Actually, I hit several speed bumps.
I do have a tech background but this amounts to a plea for help if anyone knows a workaround that doesn't involve me tearing into the codebase. I do have other things I need to be doing, lol!
So here's the pattern of steps I went through:
- Setup the 611 wallet
- Encrypt it
- Store backups all over
- Get my 611 tokens
- Start registering some domains (name_new & first_update)
- Registrations were happening
HERE'S WHERE I SCREWED UP: I was going to test backup and restoration and totally forgot the running node needed to be running for 12 blocks to be fully synced. So I stopped the node before the first_update(s) ran. I know... lash me for it! The first one of the set of four completed successfully.
RECOVERING FROM THE ABOVE: Has been a total nightmare. I have a full Keepass log/history and all the random numbers / registrations I would need ---BUT--- something else is wrong. I will enumerate.
- Turning the node back on with the existing encrypted wallet doesn't work. The wallet relays the open transactions and gets ignored by the network (it keeps relaying the same pending txs for hours with no progress).
- Manually deleting the pending transactions and resubmitting the transactions commands doesn't work (network ignores the requests).
- Restoring from the backup wallet doesn't work. The wallet doesn't fully sync with updated addresses and only has the "spent" addresses to work with.
- Manually pulling the wallet forward by doing "importprivkey" on the missing addresses fixes the balance on the restored wallet and brings in all the missing transactions but then corrupts the encrypted wallet entirely (encryption passphrase no longer works and I have to start the process over again).
- Being at wits end I set up a NEW WALLET ... WITHOUT ENCRYPTION and tried to do an importprivkey on a single funded address from the first encrypted wallet and I get the same import error in the log warning me about an invalid header.
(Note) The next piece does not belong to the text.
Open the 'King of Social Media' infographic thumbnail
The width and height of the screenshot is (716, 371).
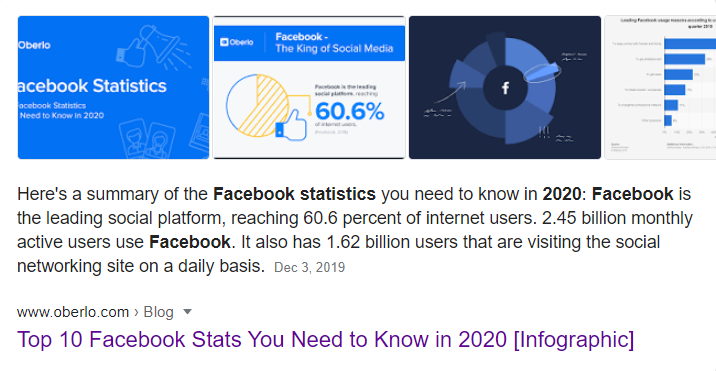tap(309, 88)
The balance shows correctly, the wallet lets me perform transactions on the amount, and we're back to the network ignoring me. For this test I resynced the node from the ground up with a totally clean wallet (entire .611 directory was cleared for this) and the fresh wallet cannot access the funds re:importprivkey problem.
- I'm using the debian8-611d binary (newest one) and it leaps out at me that the importprivkey corrupts the wallet file to the point where it cannot be decrypted as well as fails to function properly when an unencrypted wallet tries to import tokens (the wallet says it's sending funds and is ignored by the network).
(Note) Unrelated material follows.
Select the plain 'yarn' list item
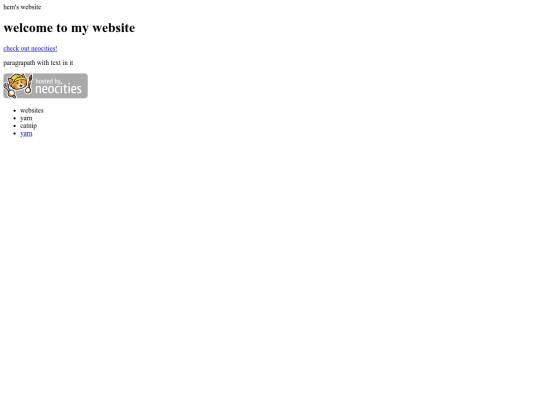This screenshot has width=540, height=405. (26, 118)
The error when using importprivkey (for both encrypted and unenecrypted wallets) is as follows:
ThreadRPCServer method=importprivkey
ERROR: CheckProofOfWork() : hash doesn't match nBits
ERROR: CheckProofOfWork() : proof of work failed
ERROR: CBlock::ReadFromDisk() : errors in block header
You can confirm this trying to import any private key to any wallet... regardless of if the private key (or importing wallet) is funded or not. (
WARNING: importprivkey will corrupt the wallet in the tests I ran. Keep backups.)
Request: Have a "rescan" feature for the wallet so backed up wallets of a previous state will catch up properly. Fix the "importprivkey" wallet corruption (when it renders the decryption key unworkable it can't be my imagination). The lack of these two functions boxed me in.
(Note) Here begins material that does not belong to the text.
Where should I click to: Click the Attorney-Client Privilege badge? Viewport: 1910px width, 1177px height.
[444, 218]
UPDATE: I've confirmed that setting up a new clean wallet with clean transactions works. So it's not my network/server/firewall/etc... This narrows the problems down to literally only wallet corruption. The first wallet must be corrupt because it was shut off before finalizing the name_firstupdate transactions. The backup wallet doesn't sync up on its own and becomes corrupted when I have to do a importprivkey call on it. New clean wallets cannot import the private keys from the first wallet because the importprivkey command apparently corrupts them too (confirmed by the fact that a clean wallet without calling importprivkey works and registers names).
===================
I'm working around all of the above by setting up a new a wallet and buying more tokens and trying to finish what I started using those. This does mean that I cannot move (or register domains with) the first wallet though. It also means the first domain is stuck pointing to its current nameservers until we can fix this. So I have to try and be nice to the webhost until we get a fix.
I was planning on holding tokens as a small investment here anyway. Now I'm committed regardless of what I want. Ha!
Pro tip: After reserving a name with name_new you should MANUALLY wait for the 12 blocks before issuing the name_firstupdate command. I issued the commands back to back and while the server was waiting for the 12 blocks to pass the Debian binary crashed 6 blocks in. This rendered the wallet unworkable. The name_firstupdate commands failed once turned back on (network ignored the wallet). I had to setup another wallet (3rd one in this post), send it new tokens from an exchange, and repeat the process there. Given that I don't see anyone else mentioning these issues I'm thinking the problems might be specific to the Debian/Linux binaries. And the wallets (when rendered unworkable) will still show balances and things but will just be ignored by the network from then on. I SUSPECT the keys that handle transactions are getting munged in the wallet files which is why the network is ignoring them afterward.